Comment réagir, étape par étape, si votre employeur vous demande de rester chez vous ?

Agissez vite et de manière organisée. Exigez un écrit, protégez vos preuves, puis saisissez les instances compétentes si nécessaire. Chaque acte doit être horodaté et conservé.

Exiger un écrit immédiatement : modèles d’email et lettre recommandée (LRAR) prêts à l’emploi

Demandez par écrit la raison de la demande et une confirmation datée. Envoyez un courriel puis une LRAR si pas de réponse. Rédigez un message clair : date, heure, contenus des échanges oraux et votre position (disponible mais demande d’écrit).

Constituer un dossier solide : preuves, témoins, horodatage et conservation des éléments

Rassemblez SMS, mails, captures d’écran, bulletins de paie et tout témoin. Horodatez les fichiers et sauvegardez-les dans plusieurs lieux. Prenez note des heures d’appel et des noms des interlocuteurs.

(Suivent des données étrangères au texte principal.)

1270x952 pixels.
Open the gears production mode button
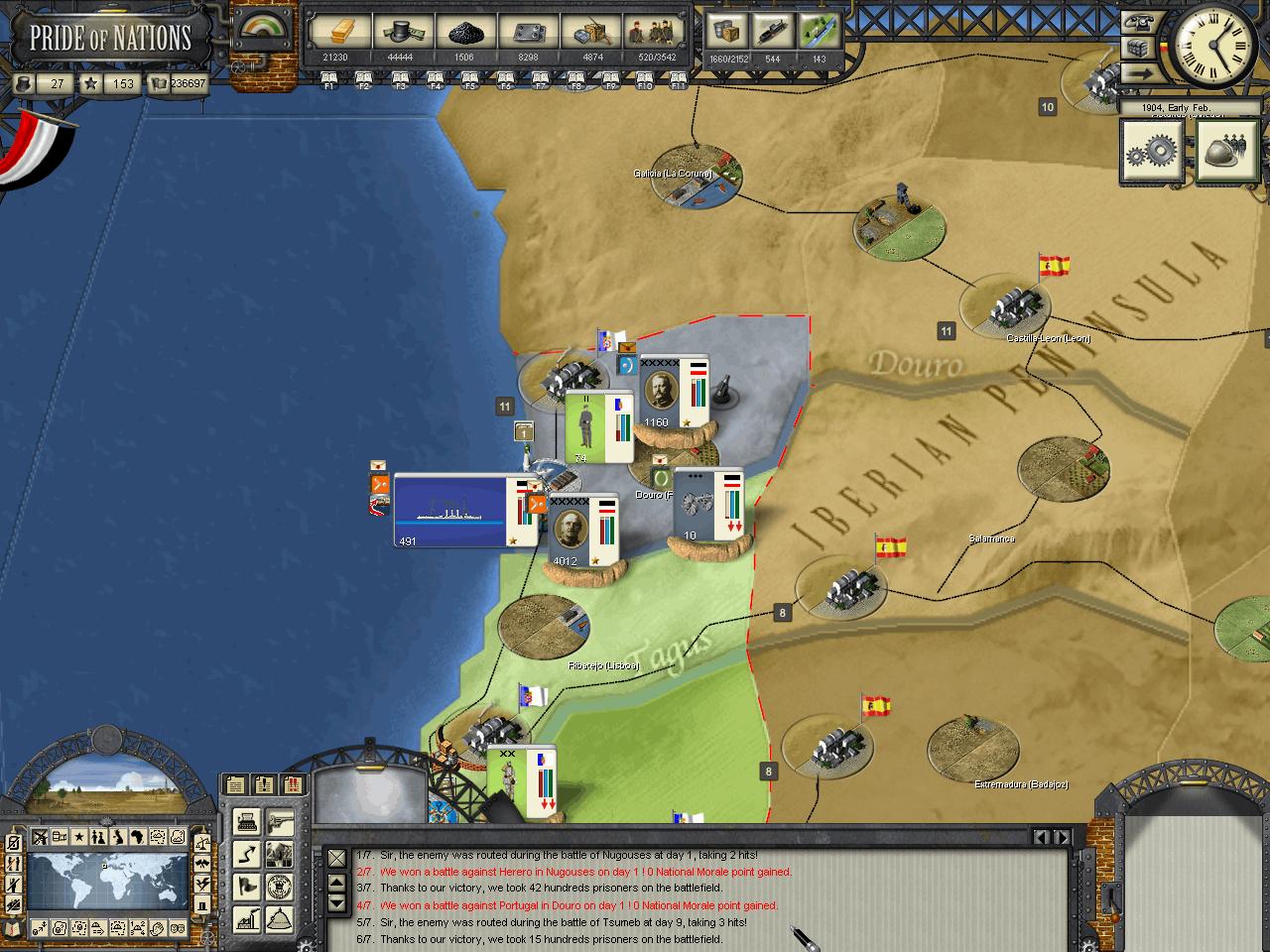coord(1151,151)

Actions immédiates : saisir l’inspection du travail, alerter le CSE, consulter un avocat, faire des constats d’huissier

Contactez l’inspection du travail pour un avis rapide et prévenez le CSE si présent. Consultez un avocat si la situation se durcit. Envisagez un constat d’huissier pour figer les preuves si l’employeur nie les faits.

Quels recours saisir si la situation persiste ?

Si l’employeur persiste sans motif, saisissez le conseil de prud’hommes pour obtenir le paiement des salaires et des dommages-intérêts. La prise d’acte de la rupture ou la résiliation judiciaire sont des voies possibles selon les faits. Respectez le délai de 5 ans pour agir sur les litiges salariaux, mais n’attendez pas pour engager des démarches.

Gardez toutes les preuves et suivez la procédure écrite. Consultez un conseil juridique pour choisir le recours adapté à votre situation professionnelle.